Post by general313 on Nov 15, 2017 20:35:02 GMT
If the idea is to fully replicate a human's consciousness, then it absolutely matters, and for all the reasons why functionalism is so appealing: what's floating around a single synaptic ion channel contributes to whether the neuron fires, which in turn contributes to the judgement and behavior of the neural networks it is a part of. Individual neurons are their own creatures with their own agenda's. They aren't simple mechanical circuits.
Trouble is no one knows enough about consciousness for anyone to claim more knowledge about it than "satisfying one's norms". But there does seem to be a repetition of that tendency, oft-repeated throughout the history of science, that the closer we look, the less difference we see between the living and the non-living.

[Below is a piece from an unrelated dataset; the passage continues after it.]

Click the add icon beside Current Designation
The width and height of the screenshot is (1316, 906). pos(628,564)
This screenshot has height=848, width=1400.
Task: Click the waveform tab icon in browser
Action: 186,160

Vitalism gave way to an acceptance that living animals follow the same chemistry and physics laws as non-living animals, including the development of offspring from conception to birth. As neural scientists probe deeper into how human vision works, they are discovering more about how the brain processes images for recognition, and it bears a striking resemblance to the neural networks used in machine learning. Learning and memory retention in human brains and neural networks work the same way, by adjusting interconnection weights (synapses in the case of humans and layer node coefficients in a neural network).
Neural networks use artificial neurons which have a very concise mathematical description.
You dismiss "simple mechanical circuits", but brains and smart computers derive their power in the organization of very large numbers of simple elements.